### What you have to do
Where the material below has a line containing "Image resolution: width=1743, height=2100.", start repeating exactly, and keep going through the line containing "[Facebook] (889, 1924)", with no other lines.

### Given data
════════════════
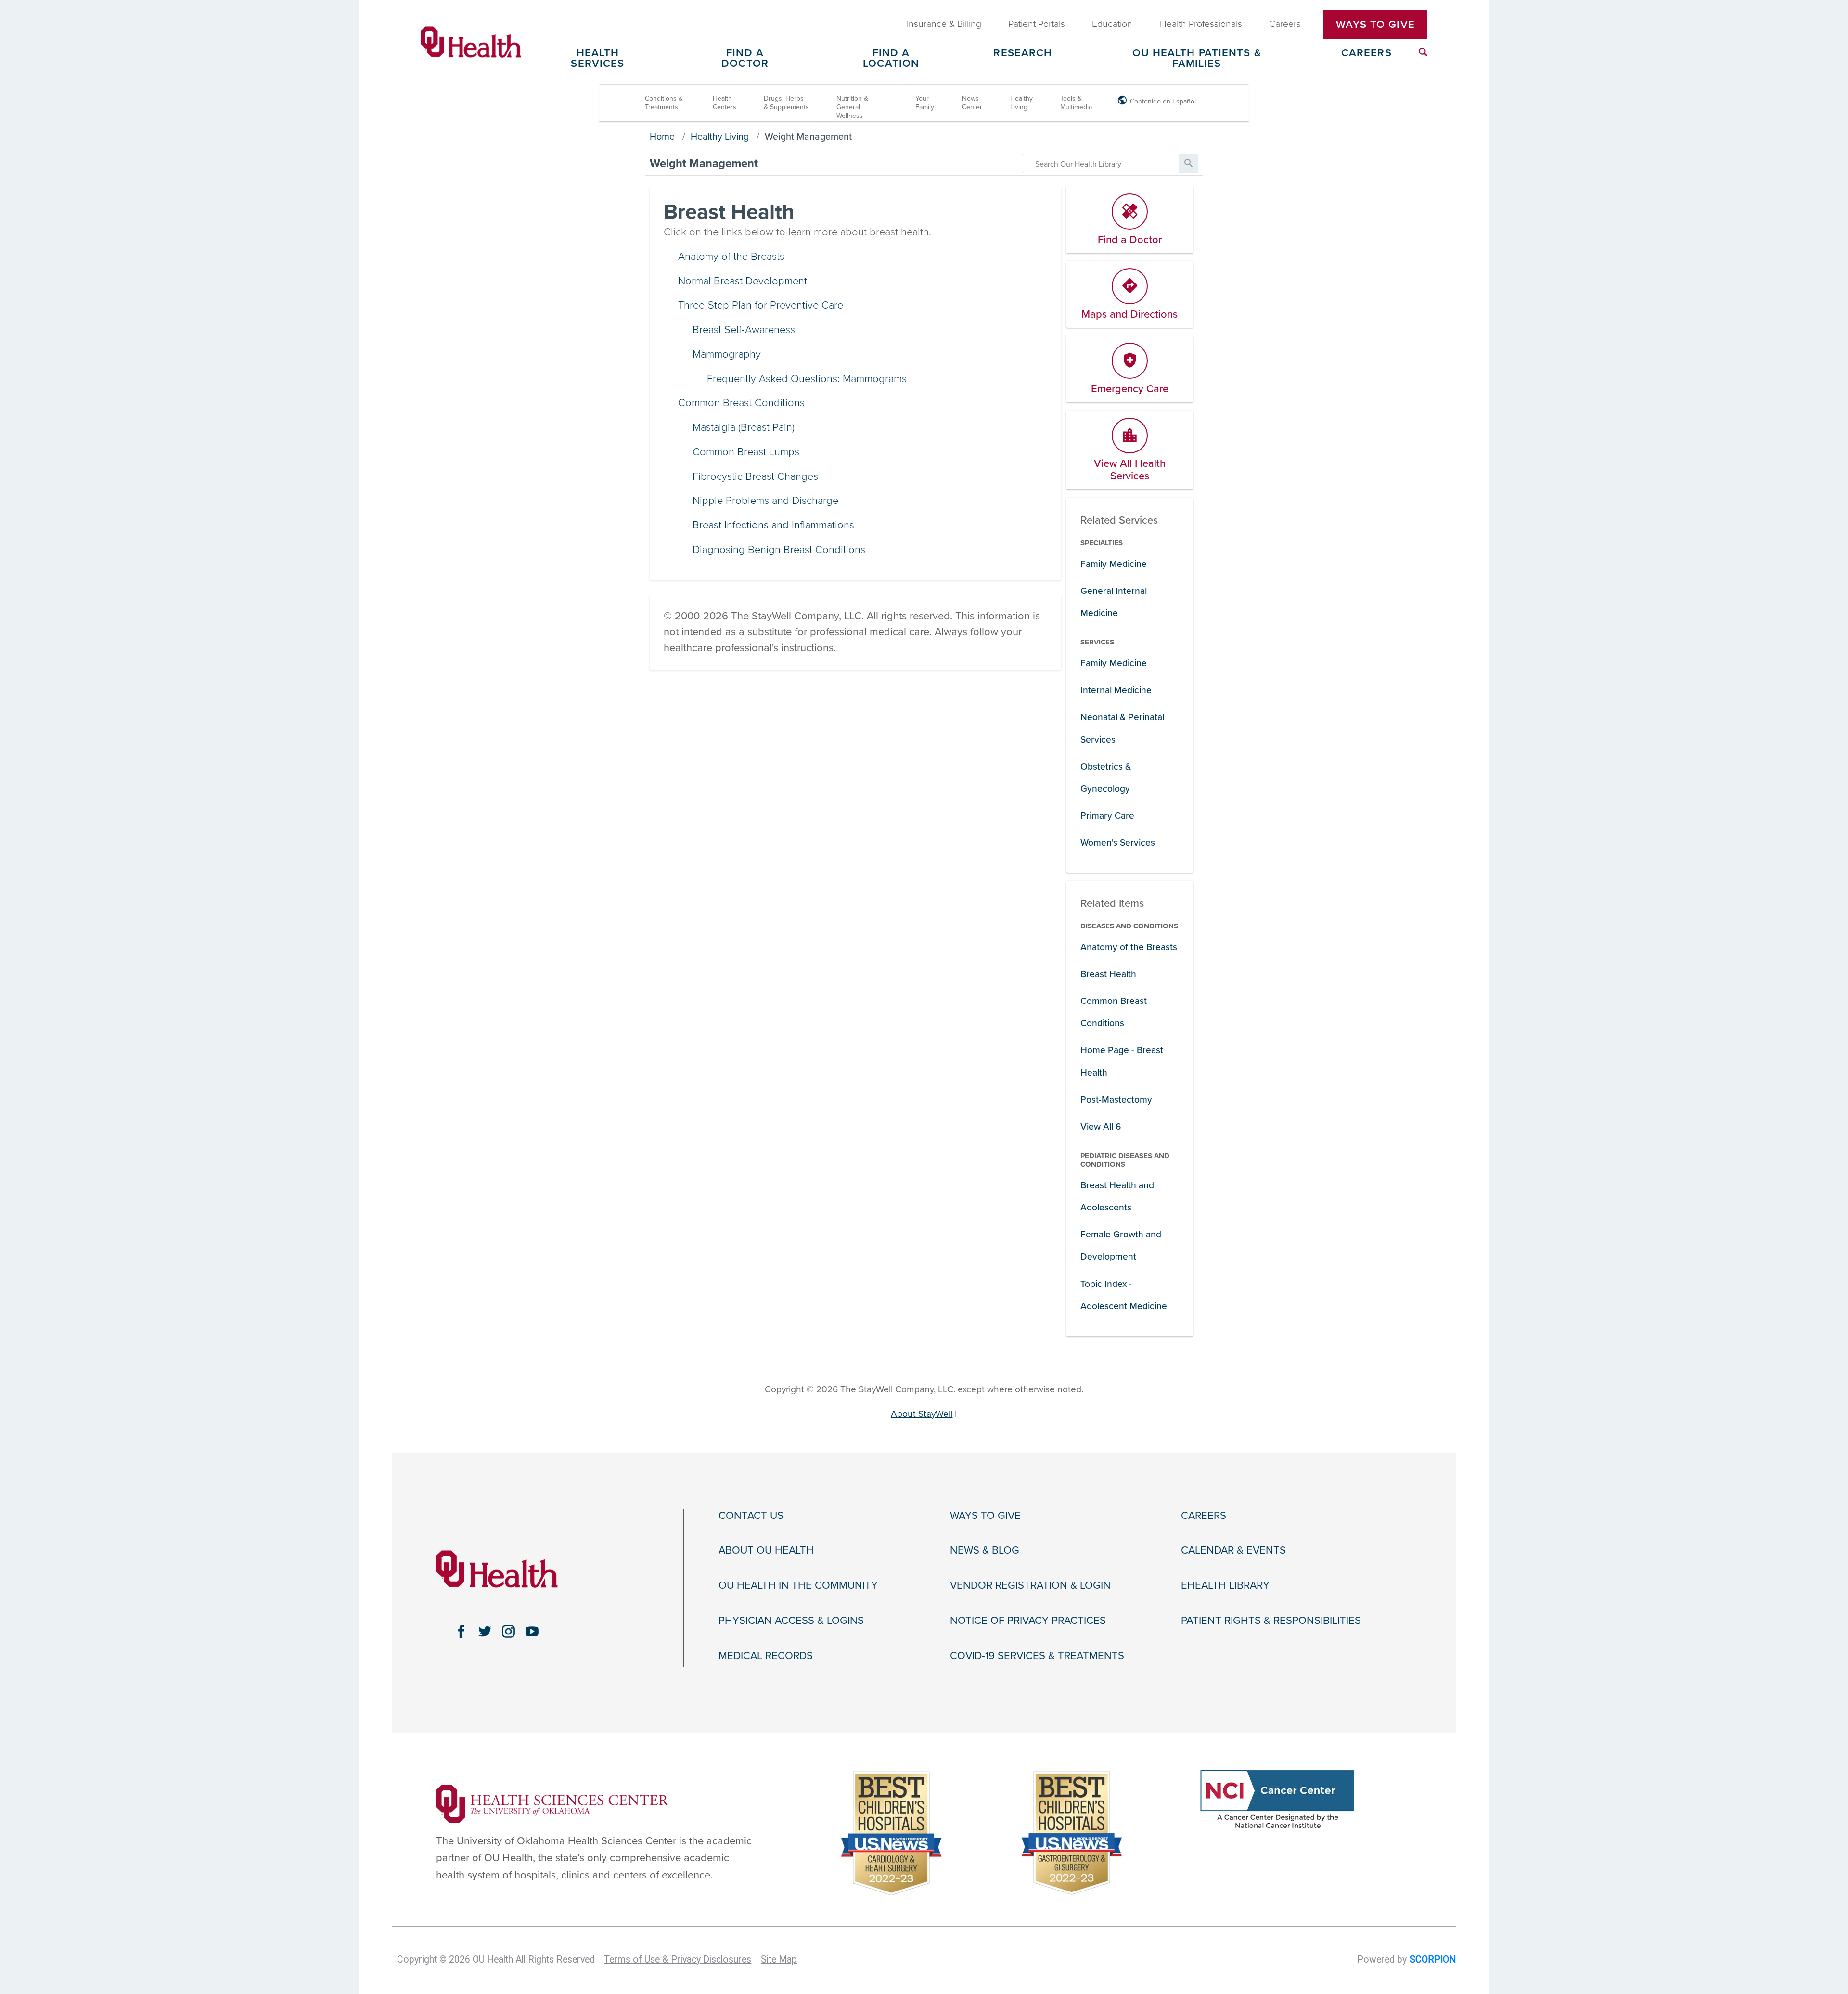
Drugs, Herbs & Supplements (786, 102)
════════════════
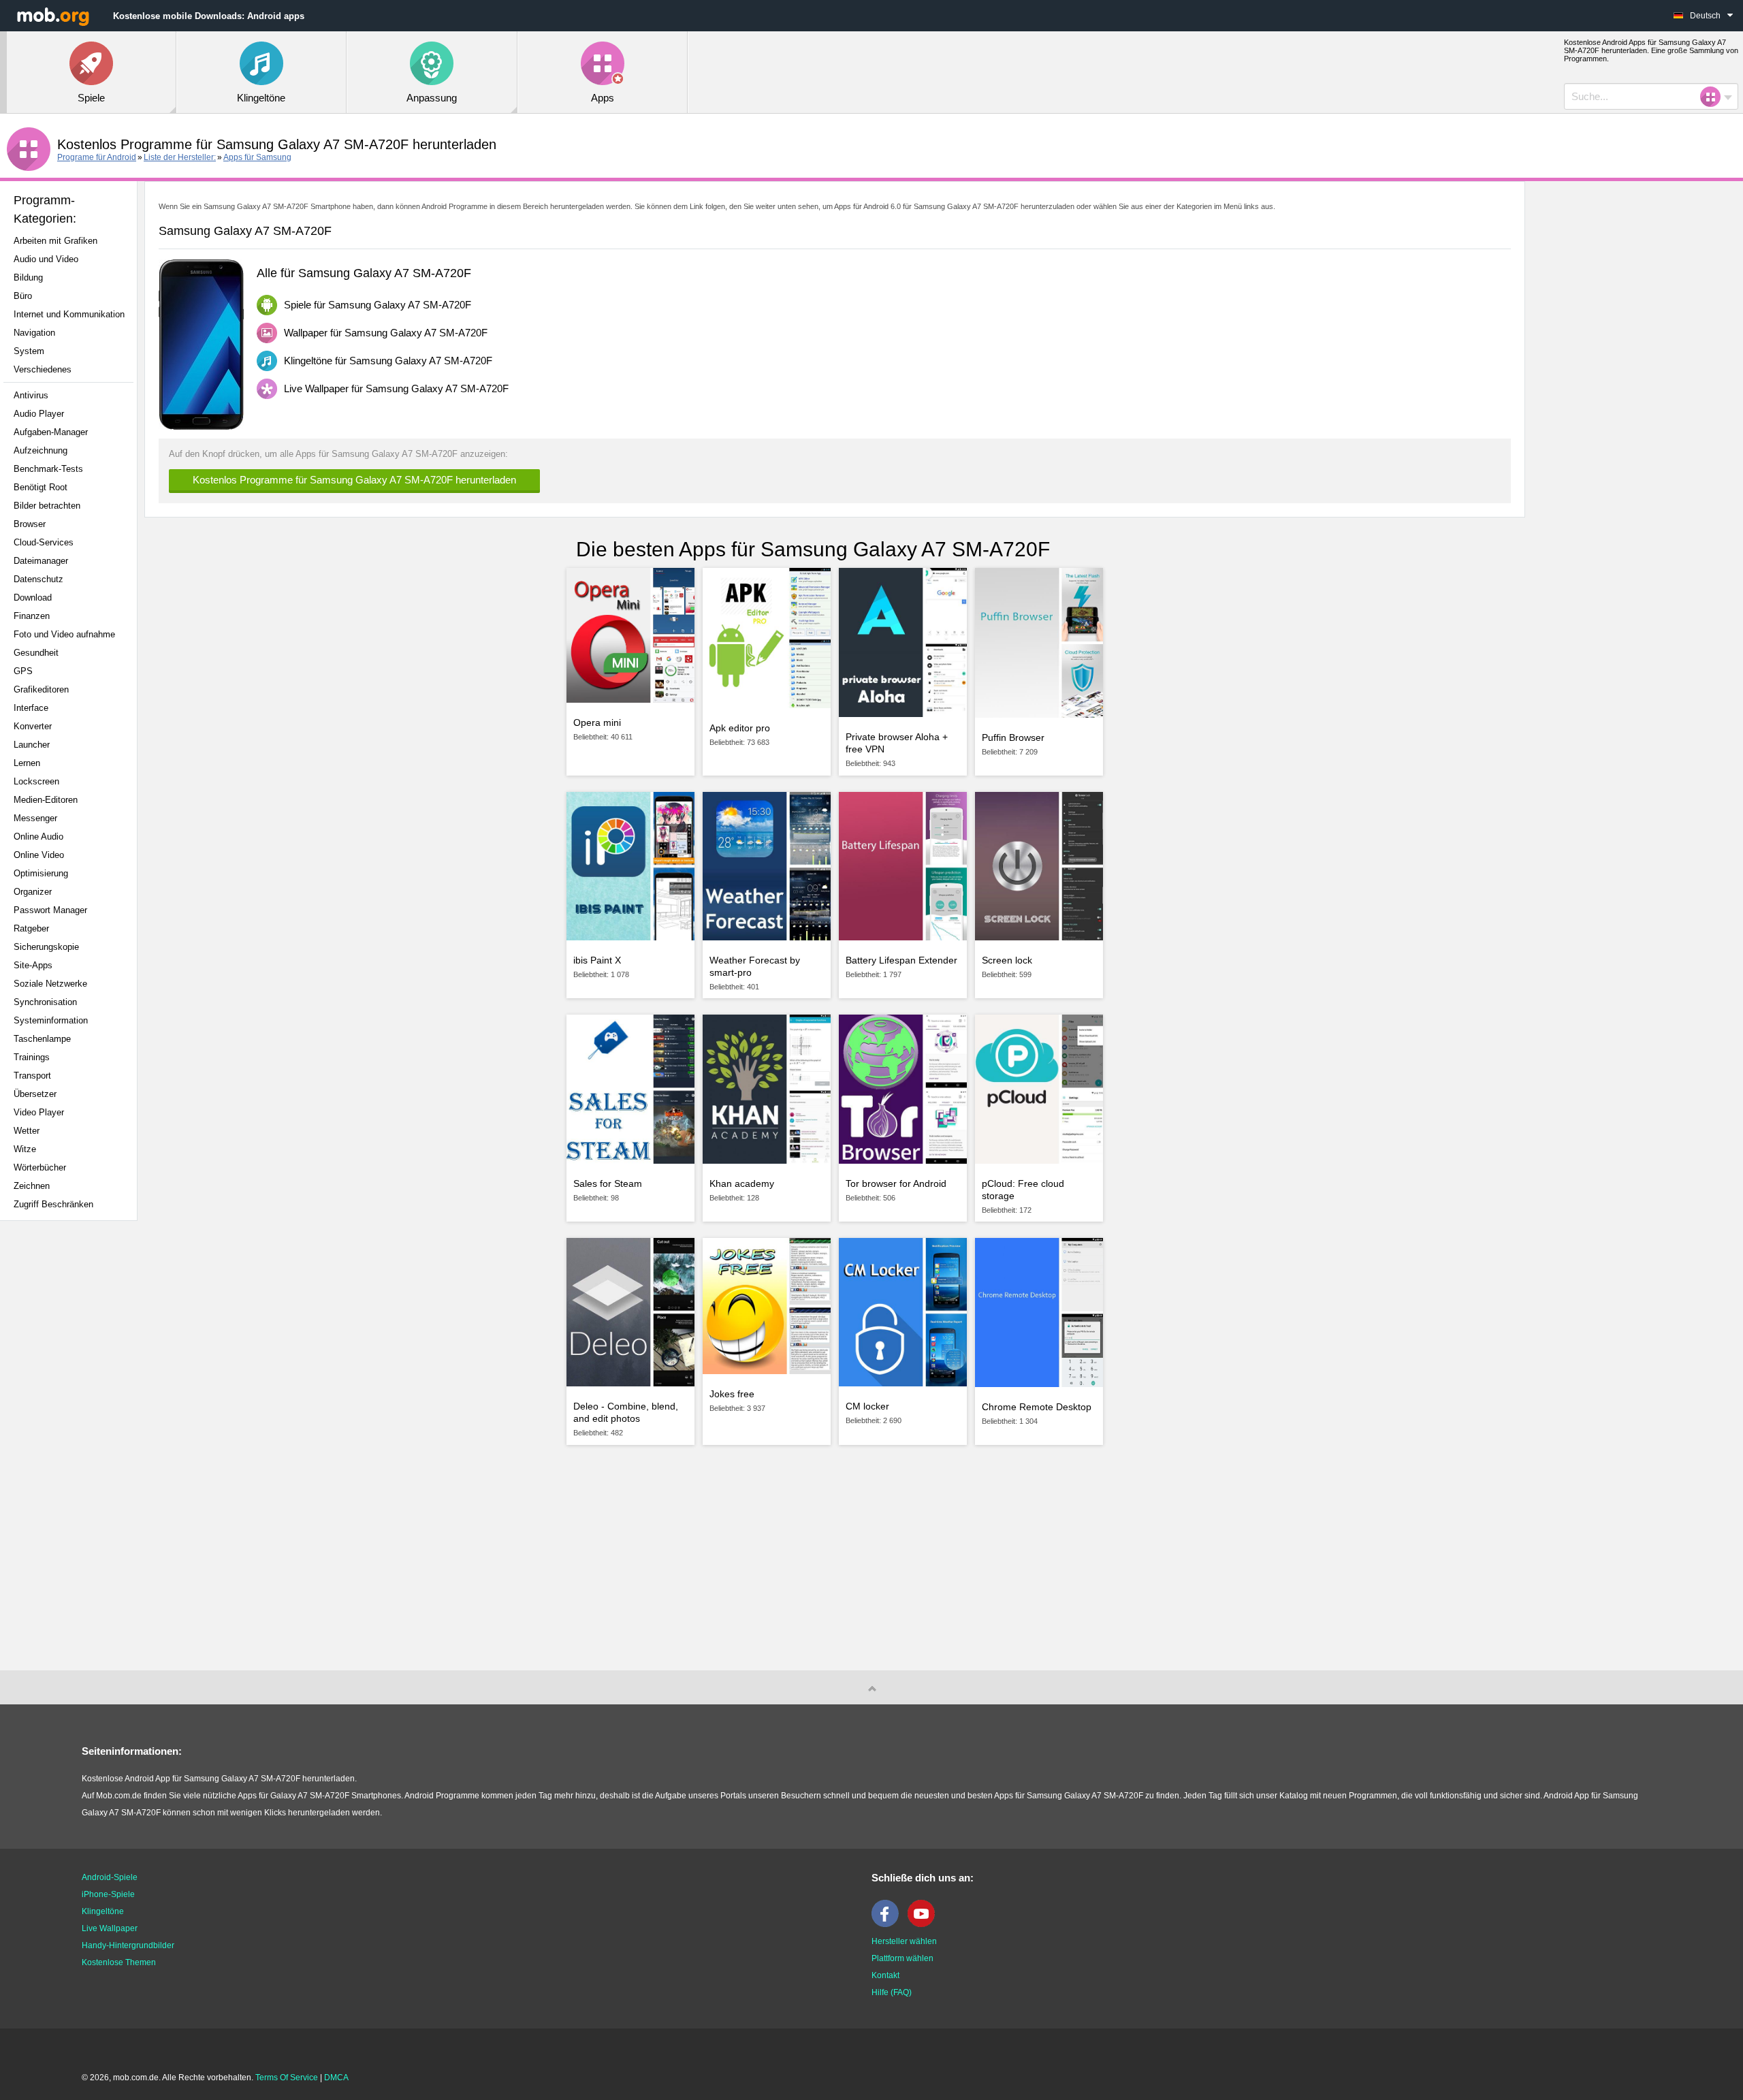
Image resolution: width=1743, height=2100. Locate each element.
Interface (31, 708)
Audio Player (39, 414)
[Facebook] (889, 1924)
════════════════
### Response
Image resolution: width=1743, height=2100. Locate each element.
Interface (31, 708)
Audio Player (39, 414)
[Facebook] (889, 1924)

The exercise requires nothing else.